El problema fueron sus decisiones, muchos más cuestionables -y equivocadas- que en el primer semestre y que, a esta altura, no está claro si fueron por convencimiento o por dejar contentos a algunos jugadores enojados. En mi opinión el conflicto que él mismo generó le pesó y le costó sacar a los referentes, especialmente. No tanto a Aliendro, por caso, el motorcito que fue clave en el título pero luego se lesionó, bajó el nivel y rápidamente salió del 11. Algo similar a lo que ocurrió con Enzo Díaz, que también perdió una marcha pero el DT no le tuvo tanta paciencia como a otros. Como a Casco, por caso. O a Nacho. Ni hablar a Lanzini, que no tuvo un partido de 7 puntos desde que volvió. Se entiende el darle rodaje, para que agarre ritmo, pero Micho se pasó de rosca. El ex Premier League recién salió ante Belgrano, hizo méritos para quedar afuera de los 11 hace varios partidos. Lo mismo pasa con Nacho, a otro que le cuesta, sobre todo físicamente. Por ahora el DT lo sostiene y se entiende, es otro peso pesado… ¿Pero es por convicción o miedo a sacarlo?
También hay cuestiones futbolísticas en este bajón pronunciado que convierten a River en un equipo predecible, aburrido, que todos saben por donde va a atacar y la forma en que terminará cada jugada -básicamente centros o, a veces, pases filtrados por el medio-, lo que se suma a la fragilidad defensiva, que continúa o incluso ha empeorado, casi siendo un equipo suicida, por momentos.
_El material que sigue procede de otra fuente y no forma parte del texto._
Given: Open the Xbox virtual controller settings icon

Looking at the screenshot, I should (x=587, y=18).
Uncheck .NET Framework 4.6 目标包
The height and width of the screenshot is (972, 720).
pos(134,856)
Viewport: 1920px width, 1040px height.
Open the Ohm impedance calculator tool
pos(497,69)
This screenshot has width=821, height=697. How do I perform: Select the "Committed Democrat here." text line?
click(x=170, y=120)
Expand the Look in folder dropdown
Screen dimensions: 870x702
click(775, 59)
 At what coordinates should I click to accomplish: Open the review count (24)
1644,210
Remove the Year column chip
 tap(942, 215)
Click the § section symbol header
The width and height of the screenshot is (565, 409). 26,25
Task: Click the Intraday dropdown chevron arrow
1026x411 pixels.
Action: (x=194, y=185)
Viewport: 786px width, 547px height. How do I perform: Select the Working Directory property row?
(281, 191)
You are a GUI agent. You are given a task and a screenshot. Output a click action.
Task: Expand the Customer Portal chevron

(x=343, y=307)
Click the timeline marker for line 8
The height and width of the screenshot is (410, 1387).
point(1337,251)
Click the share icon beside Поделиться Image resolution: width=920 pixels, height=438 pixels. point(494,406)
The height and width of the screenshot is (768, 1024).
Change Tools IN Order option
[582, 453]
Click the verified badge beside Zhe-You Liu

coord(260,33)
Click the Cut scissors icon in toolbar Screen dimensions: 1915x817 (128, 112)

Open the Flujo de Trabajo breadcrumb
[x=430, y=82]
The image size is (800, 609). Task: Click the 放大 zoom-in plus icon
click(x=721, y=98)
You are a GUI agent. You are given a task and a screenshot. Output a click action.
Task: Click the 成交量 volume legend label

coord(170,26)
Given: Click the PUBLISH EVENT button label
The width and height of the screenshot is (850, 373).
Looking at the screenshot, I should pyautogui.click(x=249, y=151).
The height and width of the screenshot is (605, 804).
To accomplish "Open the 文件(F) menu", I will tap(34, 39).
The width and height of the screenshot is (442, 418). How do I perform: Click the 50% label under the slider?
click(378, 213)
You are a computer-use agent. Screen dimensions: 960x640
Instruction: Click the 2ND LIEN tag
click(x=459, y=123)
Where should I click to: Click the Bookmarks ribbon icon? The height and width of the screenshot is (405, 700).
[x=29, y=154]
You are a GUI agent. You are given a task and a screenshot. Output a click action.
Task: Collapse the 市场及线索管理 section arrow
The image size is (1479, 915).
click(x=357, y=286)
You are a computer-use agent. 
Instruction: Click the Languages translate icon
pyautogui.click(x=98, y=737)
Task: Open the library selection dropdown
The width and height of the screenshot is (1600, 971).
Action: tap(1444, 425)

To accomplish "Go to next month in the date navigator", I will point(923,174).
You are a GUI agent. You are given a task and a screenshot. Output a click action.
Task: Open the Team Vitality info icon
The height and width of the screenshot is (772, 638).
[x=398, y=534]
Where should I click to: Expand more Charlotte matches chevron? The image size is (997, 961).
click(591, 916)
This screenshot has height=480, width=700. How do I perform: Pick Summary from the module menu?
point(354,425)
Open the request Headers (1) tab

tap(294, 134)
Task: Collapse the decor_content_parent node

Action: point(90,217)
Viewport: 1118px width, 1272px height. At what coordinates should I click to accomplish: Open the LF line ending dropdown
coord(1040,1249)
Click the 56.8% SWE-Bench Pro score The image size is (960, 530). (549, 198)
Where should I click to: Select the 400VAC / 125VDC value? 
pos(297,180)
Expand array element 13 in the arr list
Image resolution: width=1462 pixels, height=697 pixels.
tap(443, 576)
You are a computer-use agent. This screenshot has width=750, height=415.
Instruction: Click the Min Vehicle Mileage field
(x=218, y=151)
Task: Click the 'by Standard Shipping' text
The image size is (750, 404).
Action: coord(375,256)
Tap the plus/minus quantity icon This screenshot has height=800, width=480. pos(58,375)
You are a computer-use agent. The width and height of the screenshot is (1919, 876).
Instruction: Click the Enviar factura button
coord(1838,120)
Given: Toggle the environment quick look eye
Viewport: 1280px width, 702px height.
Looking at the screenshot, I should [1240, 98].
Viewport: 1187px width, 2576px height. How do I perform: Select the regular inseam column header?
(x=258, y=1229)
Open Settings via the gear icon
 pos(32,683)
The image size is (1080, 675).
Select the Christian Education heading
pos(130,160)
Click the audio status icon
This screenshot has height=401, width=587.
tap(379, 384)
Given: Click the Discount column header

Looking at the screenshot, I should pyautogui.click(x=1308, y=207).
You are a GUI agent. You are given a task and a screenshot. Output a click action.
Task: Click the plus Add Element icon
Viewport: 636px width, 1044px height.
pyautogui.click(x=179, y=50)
El caso Santi Simón resume este tema. Micho lo pone porque no lo conforma Herrera -ni Milton como 4-, pero el pibe que es volante ataca mejor de lo que defiende y tampoco es determinante yendo para adelante porque la mayoría de sus centros terminan sin consecuencias para el rival y sus espaldas -y falta de oficio para marcar-, en cambio, son una tentación.
El tema esencial, igual, tiene que ver con que el esquema de volantes ya no rinde. Y acá tienen que ver varios factores. Que no esté Aliendro -no juega o no es el de antes-, que robaba y hacía jugar a todos como un volante a la antigua, que De la Cruz ha jugado más atrás -para hacer de Aliendro-, quitándole profundidad, y que Barco tampoco sea el de antes. Pero ojo que hay un tema que pocos consideran, la partida de Beltrán. El Vikingo era determinante en este esquema, un 9 a lo Julián que era punta de lanza en la presión y en ataque no sólo rebotaba bien para esperar la llegada de los volantes sino que tiraba diagonales, pivoteaba y podía girar, a veces para quedar frente al arquero. Algo que Rondón ni Borja, por movilidad y contextura física, pueden hacer. Han anotado goles, pero se extraña todo lo que hacía Beltrán para el equipo.
Por todo esto ya no funciona el River de los volantes que Micho se empeña en mantener. No están los mismos actores. O no están como antes, al menos. La realidad parece indicar que hay que poner a otro delantero (Solari surge como la mejor opción) para acompañar al 9 y así River no sea el mismo equipo de siempre, que habitualmente aburre con su circulación sin cambio de ritmo ni triangulaciones. Algunos creen que un delantero más dejará más expuesta a la parte defensiva, alrededor de Enzo, por caso, pero la respuesta es que, sin otro delantero, tampoco es que el equipo está sólido ni defiende bien…
Es hora que toque Micho siga tocando las piezas, buscando respuestas individuales, sobre todo en una época del año en que ya parece muy difícil levantar el funcionamiento o corregir deficits colectivos. Es el momento de apretar los dientes, mantener la concentración, no regalar goles y seguir intentando con el adn del toque, aunque buscando variantes para tener una mayor profundidad. El tema es si realmente Demichelis tiene la espalda para bancarse sacar a más pesos pesados para ir por esa fórmula. Lo hizo con Nacho y Lanzini el otro día, en Córdoba. Es posible que en esa línea pueda encontrar solucionar que lo lleven a un fin de año feliz y así poder mirar el 2024 con otro optimismo. Y con otro clima en el club y en el vestuario.